24. Programs to combat hunger, poverty, disease, ignorance, racial discrimination and environmental destruction require the solidarity of all responsible institutions. These include governmental, intergovernmental and nongovernmental organizations, and those active in humanitarian service. Each should strive to preserve the dignity of mankind and the human rights of men and women.
25. The empowerment of women should not be undermined by marginalizing their role, disrespecting their dignity, reducing their status, or impeding their opportunities, whether in religious, academic, political or social affairs. Their rights include equality of wages and opportunity.
26. The highest responsibility of states and international organizations is the welfare of children, and their health, education and upbringing. The family also is responsible for development a child’s critical thinking to broaden his or her horizons, nurture abilities and creativity, and develop communicative skills, while safeguarding against deviation.
27. We must enhance the identity of Muslim youth, with its five pillars – religion, country, culture, history, and language – and protect it against exclusion. We must protect youth from the ideas of a clash of civilization, and block efforts to mobilize against those with whom we intellectually disagree. We must combat intellectual extremism along with militancy, violence or terrorism, by helping raise awareness among youth and guiding them according to the Islamic values of tolerance, peace and harmonious coexistence. These values teach comprehension of the other, preservation of the other’s dignity and rights, and observation of the national laws in which one resides.
28. We should establish an International Forum to promote constructive dialogue among youth inside and outside Muslim communities.
29. We should strive beyond resolutions, rhetorical initiatives and programs, and theoretical proclamations to achieve effective and authentic results that advance world peace and security, and fight techniques of annihilation, ethnic cleansing, forced migration, human trafficking and illegitimate abortion.
30. Only learned scholars such as those gathered at this Conference and agreeing to this Charter can speak in the name of the Muslim Ummah, or any matter pertaining to its affairs. We share common religious and human objectives to advance the interests of all. We recognize that this necessitates the participation of all, without exclusion, racism or discrimination against anyone, irrespective of religion, ethnicity or color.

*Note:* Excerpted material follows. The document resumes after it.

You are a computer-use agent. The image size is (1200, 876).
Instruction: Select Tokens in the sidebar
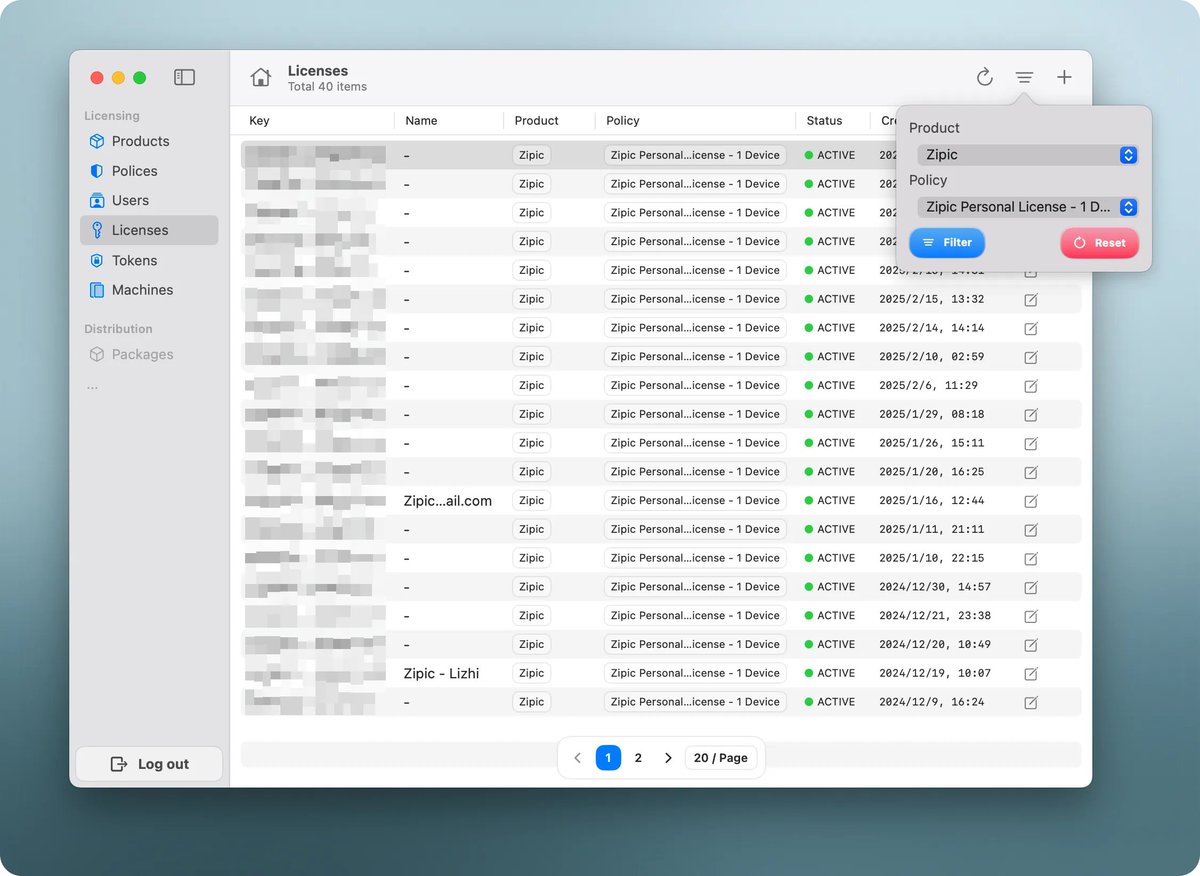134,261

Blessing and peace be upon our Prophet Muhammad, his family and all companions.

== Reception ==
The Makkah Declaration has received endorsement religious leaders representing 27 different doctrines and sects of Islam. Many of the values in the Makkah Declaration are reflected in the recent reforms seen in Saudi Arabia, including the significant expansion of women’s rights, and a more conciliatory attitude towards Israel.

Outside of the Islamic world the Declaration has received praise from western commentators and has been likened to Martin Luther’s 95 Theses.

== Analysis ==
The document called for combating the hate speech, violence, extremism and terrorism. It also appealed to fight injustice, oppression, and the violation of human rights.

=== Attitude towards non-Muslims ===

1. All groups are equal under God.
2. Religious and cultural differences never justify conflict.
3. Everyone should be able to enjoy safe coexistence. No individual should be discriminated against based on his or her religion.
4. Attacking a site of worship is a criminal act.
5. Young Muslims should be taught to reject extremism, militancy, violence, and terrorism against those with whom they disagree.

=== Environmentalism ===
The Declaration alludes to contemporary environmental concerns at the global level. Notably:

1. Explicitly calls for countries to join climate treaties.
2. Calls for environmental pollution to cease.
3. Advocated for the managing of industrial progress to safeguard mankind.